Thermal-spike-enhanced moisture absorption by polymer-matrix carbon-fibre composites

The moisture absorption of a carbon-fibre-reinforced polymer composite, with a bismaleimide-modified epoxy resin matrix, was studied under constant hygrothermal conditions and under a series of thermal-spike conditions, in an attempt to understand the so-called enhanced moisture absorption phenomenon. The spiking temperatures ranged from 100 degrees C to 160 degrees C, which are above and below the glass-transition temperature (T-g) of the matrix in the 'wet' laminate.
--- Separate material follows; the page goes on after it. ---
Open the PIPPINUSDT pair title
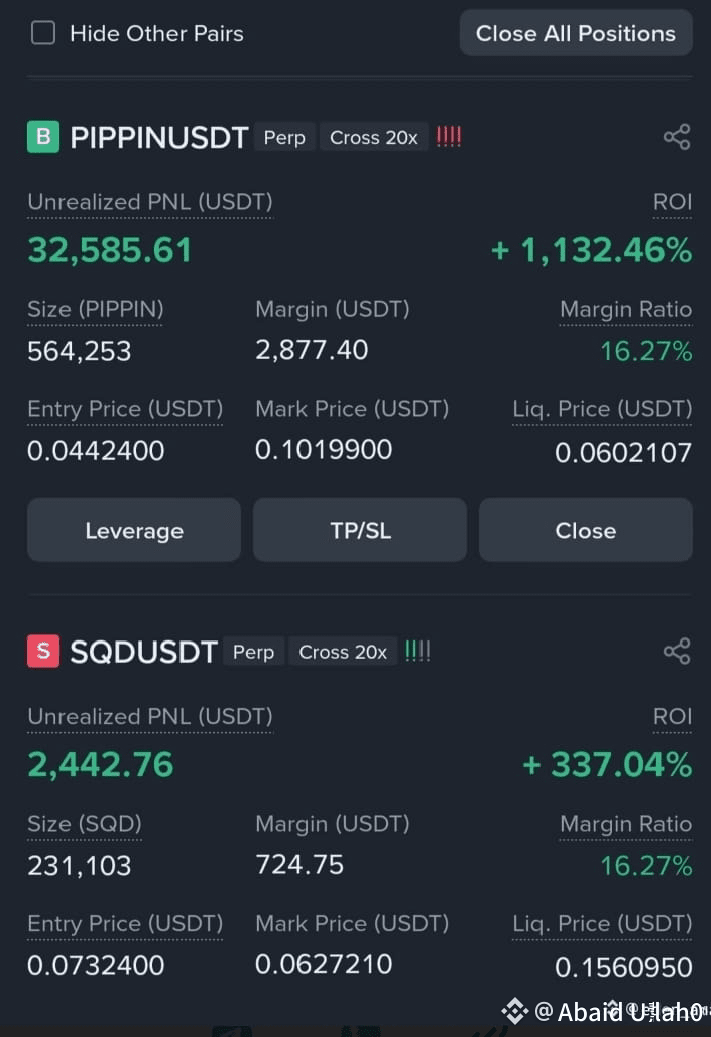This screenshot has width=711, height=1037. pyautogui.click(x=159, y=138)
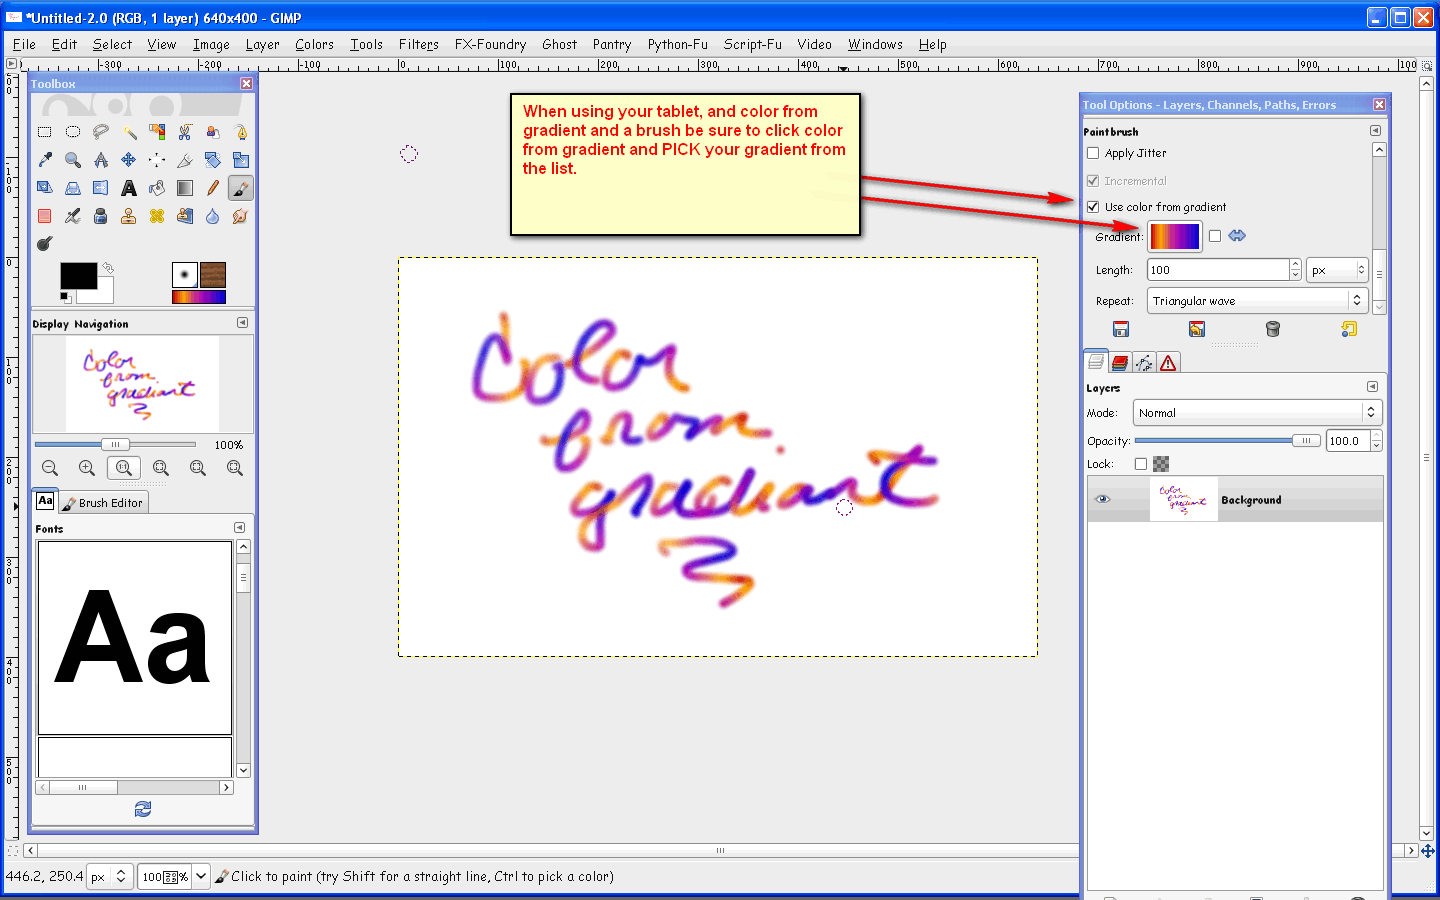Viewport: 1440px width, 900px height.
Task: Enable the Apply Jitter checkbox
Action: click(x=1093, y=153)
An enhancement to the moisture absorption was observed which depended strongly on the spiking temperature. For the laminate conditioned under 96% relative humidity (RH) and 45 degrees C, rapid enhancement occurred at approximately 110 degrees C, and for the laminates conditioned at 75% RH and 45 degrees C, it occurred at approximately 120 degrees C. Laminates with different configurations were also studied, which allowed assessment of the effects of thermal residual stresses and stress distributions induced by fibre configuration. It was observed that laminate configuration had a profound effect in determining the moisture absorption characteristics under thermal-spike conditions. The glass-transition temperature of the matrix was further reduced by the enhanced moisture absorption. A higher spiking temperature was observed to cause a larger reduction in T-g, even though it may not induce a stronger enhancement in moisture absorption. It was thus suggested that the reduction in T-g depended on the degree of plasticisation and hydrolysis of the polymer matrix. The latter was probably more important when the laminates were conditioned under high-humidity environments and spiked at high temperatures. (C) 1997 Elsevier Science Limited.